◆ PROBLEM REQUIREMENTS
From the records below, extract word for word the lines that begin with the one containing "the Insert tab" and continue through the one containing "Click inside the Google", including both of those lines.

(Word and item position data)

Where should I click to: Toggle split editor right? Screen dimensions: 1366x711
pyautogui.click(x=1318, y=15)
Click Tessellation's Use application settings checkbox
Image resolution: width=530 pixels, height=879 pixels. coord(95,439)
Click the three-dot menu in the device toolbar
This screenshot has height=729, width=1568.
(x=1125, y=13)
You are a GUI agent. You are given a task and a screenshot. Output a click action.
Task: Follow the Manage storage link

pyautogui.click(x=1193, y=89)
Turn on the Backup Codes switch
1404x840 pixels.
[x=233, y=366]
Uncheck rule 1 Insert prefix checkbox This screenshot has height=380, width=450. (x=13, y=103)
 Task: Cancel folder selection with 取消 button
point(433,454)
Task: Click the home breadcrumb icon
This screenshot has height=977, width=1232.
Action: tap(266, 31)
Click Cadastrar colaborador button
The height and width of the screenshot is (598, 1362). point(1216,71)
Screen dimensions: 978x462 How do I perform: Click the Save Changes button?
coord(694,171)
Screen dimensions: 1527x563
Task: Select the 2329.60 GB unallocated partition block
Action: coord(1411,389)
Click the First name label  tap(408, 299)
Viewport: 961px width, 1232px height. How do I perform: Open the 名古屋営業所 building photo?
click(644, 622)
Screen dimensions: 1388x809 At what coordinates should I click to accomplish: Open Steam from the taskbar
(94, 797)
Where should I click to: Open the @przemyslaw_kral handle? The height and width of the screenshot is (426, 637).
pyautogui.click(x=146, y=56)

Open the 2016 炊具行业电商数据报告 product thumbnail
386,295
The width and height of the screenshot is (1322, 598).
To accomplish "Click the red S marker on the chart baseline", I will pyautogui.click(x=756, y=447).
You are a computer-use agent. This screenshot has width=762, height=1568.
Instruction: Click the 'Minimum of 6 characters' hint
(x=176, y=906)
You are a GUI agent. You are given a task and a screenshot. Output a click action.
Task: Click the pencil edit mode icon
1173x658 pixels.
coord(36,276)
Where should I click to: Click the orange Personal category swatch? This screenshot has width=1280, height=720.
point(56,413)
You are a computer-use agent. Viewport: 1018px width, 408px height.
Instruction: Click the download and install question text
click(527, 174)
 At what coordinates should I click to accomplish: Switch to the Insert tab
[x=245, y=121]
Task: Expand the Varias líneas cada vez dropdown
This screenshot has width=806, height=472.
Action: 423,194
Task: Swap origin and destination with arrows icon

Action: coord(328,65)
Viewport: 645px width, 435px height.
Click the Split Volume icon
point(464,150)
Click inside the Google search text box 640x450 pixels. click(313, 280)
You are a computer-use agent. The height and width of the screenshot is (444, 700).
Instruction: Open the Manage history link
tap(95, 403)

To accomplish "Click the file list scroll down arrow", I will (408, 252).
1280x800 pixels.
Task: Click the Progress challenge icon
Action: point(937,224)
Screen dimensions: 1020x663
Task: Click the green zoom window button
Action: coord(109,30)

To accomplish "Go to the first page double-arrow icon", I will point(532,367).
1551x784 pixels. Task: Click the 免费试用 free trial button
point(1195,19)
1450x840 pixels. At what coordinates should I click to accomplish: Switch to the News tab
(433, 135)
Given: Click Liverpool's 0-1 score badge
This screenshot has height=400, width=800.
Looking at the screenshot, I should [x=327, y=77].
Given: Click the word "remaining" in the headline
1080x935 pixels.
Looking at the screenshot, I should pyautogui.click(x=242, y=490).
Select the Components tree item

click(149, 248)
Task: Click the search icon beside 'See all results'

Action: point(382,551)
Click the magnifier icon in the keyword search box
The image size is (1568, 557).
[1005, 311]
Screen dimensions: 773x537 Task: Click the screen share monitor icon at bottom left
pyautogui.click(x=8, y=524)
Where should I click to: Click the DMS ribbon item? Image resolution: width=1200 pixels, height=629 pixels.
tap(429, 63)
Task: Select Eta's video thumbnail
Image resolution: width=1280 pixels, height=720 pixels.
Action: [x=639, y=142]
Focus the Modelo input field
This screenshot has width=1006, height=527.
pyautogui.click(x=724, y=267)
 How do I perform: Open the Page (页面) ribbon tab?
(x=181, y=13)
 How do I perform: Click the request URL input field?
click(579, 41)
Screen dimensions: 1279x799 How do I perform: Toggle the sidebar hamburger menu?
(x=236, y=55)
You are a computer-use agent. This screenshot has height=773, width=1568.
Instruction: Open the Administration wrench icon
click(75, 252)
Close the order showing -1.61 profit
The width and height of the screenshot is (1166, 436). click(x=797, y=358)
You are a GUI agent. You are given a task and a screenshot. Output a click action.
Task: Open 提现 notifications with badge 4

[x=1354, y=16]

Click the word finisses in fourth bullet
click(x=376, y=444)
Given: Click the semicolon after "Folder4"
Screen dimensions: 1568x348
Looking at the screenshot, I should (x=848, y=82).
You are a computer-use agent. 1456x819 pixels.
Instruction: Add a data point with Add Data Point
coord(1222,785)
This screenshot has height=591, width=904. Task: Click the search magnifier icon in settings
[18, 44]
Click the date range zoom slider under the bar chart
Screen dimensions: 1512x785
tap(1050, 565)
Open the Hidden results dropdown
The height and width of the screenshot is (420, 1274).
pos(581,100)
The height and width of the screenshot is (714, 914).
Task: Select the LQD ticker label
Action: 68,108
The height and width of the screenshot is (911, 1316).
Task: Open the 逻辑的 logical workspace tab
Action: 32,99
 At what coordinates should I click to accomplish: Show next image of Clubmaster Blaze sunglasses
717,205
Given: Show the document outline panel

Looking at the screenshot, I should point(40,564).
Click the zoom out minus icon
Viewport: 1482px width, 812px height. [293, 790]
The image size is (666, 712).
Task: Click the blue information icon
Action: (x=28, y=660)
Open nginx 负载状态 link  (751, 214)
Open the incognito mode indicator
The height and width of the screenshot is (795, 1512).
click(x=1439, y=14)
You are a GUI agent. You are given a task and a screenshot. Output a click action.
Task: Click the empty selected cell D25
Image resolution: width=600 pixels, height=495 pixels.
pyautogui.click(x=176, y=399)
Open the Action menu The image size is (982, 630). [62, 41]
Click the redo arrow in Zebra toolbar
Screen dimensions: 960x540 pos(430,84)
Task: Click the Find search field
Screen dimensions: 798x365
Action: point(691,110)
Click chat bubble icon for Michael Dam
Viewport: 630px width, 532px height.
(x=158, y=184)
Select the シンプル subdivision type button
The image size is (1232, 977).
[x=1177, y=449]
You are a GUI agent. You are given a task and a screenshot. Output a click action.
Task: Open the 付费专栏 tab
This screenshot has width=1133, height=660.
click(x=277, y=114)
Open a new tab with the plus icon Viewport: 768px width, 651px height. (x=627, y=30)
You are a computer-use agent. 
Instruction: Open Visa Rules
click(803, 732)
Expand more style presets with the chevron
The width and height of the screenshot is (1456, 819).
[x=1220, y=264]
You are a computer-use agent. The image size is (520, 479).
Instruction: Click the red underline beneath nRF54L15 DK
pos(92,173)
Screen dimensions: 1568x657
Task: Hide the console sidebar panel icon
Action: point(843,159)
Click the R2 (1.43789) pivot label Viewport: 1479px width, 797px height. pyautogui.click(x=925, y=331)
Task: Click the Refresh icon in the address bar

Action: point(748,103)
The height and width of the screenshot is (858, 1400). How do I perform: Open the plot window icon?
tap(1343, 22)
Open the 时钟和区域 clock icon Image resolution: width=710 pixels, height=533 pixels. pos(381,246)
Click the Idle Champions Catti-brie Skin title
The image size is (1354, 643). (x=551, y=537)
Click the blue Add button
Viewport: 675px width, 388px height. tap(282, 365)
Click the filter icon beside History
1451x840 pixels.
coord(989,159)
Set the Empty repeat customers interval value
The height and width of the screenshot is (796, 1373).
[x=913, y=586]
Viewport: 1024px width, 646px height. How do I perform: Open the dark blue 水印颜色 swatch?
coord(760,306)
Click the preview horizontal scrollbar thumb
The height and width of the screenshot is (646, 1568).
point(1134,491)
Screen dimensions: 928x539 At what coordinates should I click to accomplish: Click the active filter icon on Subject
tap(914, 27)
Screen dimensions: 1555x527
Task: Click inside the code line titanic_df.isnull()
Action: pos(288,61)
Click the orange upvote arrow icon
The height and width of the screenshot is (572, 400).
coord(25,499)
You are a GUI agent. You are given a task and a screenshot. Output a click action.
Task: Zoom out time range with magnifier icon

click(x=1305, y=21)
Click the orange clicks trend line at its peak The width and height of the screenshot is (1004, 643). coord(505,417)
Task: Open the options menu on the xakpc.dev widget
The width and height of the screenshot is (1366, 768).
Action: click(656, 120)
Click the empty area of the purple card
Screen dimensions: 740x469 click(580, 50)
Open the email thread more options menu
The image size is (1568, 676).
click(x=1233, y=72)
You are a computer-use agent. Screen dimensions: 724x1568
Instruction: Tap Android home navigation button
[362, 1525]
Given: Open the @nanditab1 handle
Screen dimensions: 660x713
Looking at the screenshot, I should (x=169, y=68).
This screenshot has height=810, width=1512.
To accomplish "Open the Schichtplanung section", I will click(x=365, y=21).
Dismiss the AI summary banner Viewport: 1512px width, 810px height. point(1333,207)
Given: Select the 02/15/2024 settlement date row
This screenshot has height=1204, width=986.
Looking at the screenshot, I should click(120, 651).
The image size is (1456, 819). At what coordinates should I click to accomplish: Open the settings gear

◆ TASK ANSWER
 At what coordinates should I click to accomplish: Switch to the Insert tab
[x=245, y=121]
Task: Expand the Varias líneas cada vez dropdown
This screenshot has width=806, height=472.
Action: 423,194
Task: Swap origin and destination with arrows icon

Action: coord(328,65)
Viewport: 645px width, 435px height.
Click the Split Volume icon
point(464,150)
Click inside the Google search text box 640x450 pixels. click(313, 280)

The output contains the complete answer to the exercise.